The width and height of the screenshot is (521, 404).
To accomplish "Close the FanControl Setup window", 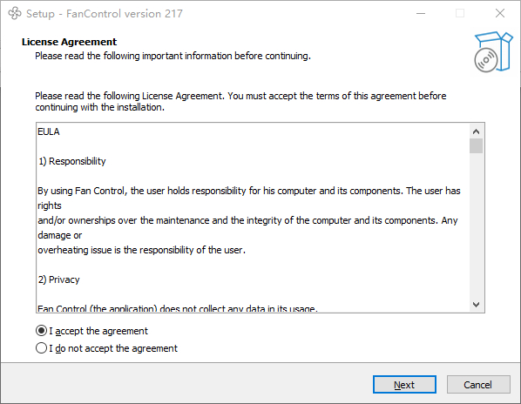I will click(500, 13).
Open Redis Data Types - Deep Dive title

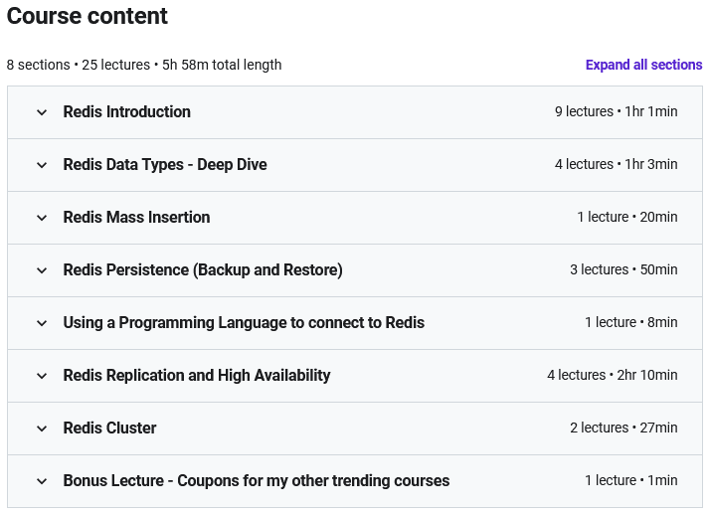click(x=165, y=165)
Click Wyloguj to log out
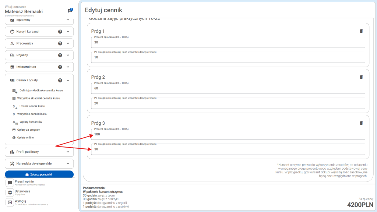This screenshot has height=212, width=377. click(21, 201)
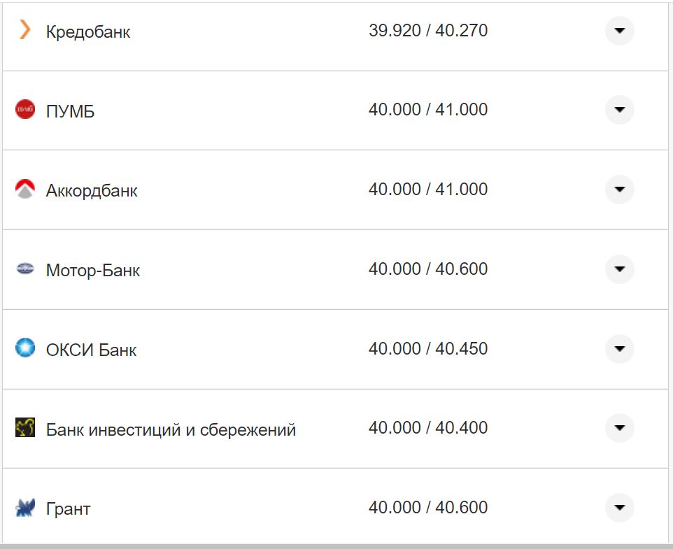This screenshot has width=673, height=549.
Task: Click the blue Грант bank logo
Action: pyautogui.click(x=25, y=508)
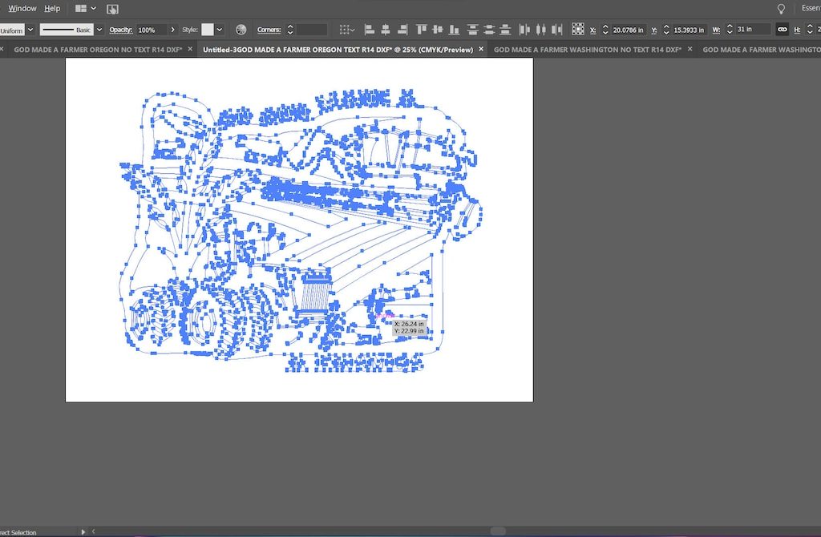Image resolution: width=821 pixels, height=537 pixels.
Task: Click the Horizontal Align Left icon
Action: click(370, 30)
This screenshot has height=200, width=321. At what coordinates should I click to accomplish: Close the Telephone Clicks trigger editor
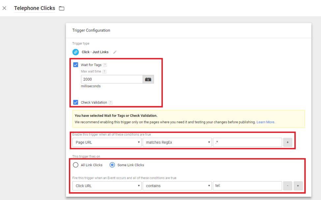[4, 8]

• [WORK TO BE COMPLETED]: Leaving out all pictures, print exactly the lines above from the one containing "Click Wyloguj to log out" through the last line of the entries.

• [RESPONSE TO THE EXERCISE]:
Click Wyloguj to log out
This screenshot has height=212, width=377. click(21, 201)
This screenshot has width=673, height=549.
Task: Click the blue Грант bank logo
Action: pyautogui.click(x=25, y=508)
Image resolution: width=821 pixels, height=537 pixels.
Task: Click the Horizontal Align Left icon
Action: click(370, 30)
This screenshot has height=200, width=321. At what coordinates should I click to accomplish: Close the Telephone Clicks trigger editor
[4, 8]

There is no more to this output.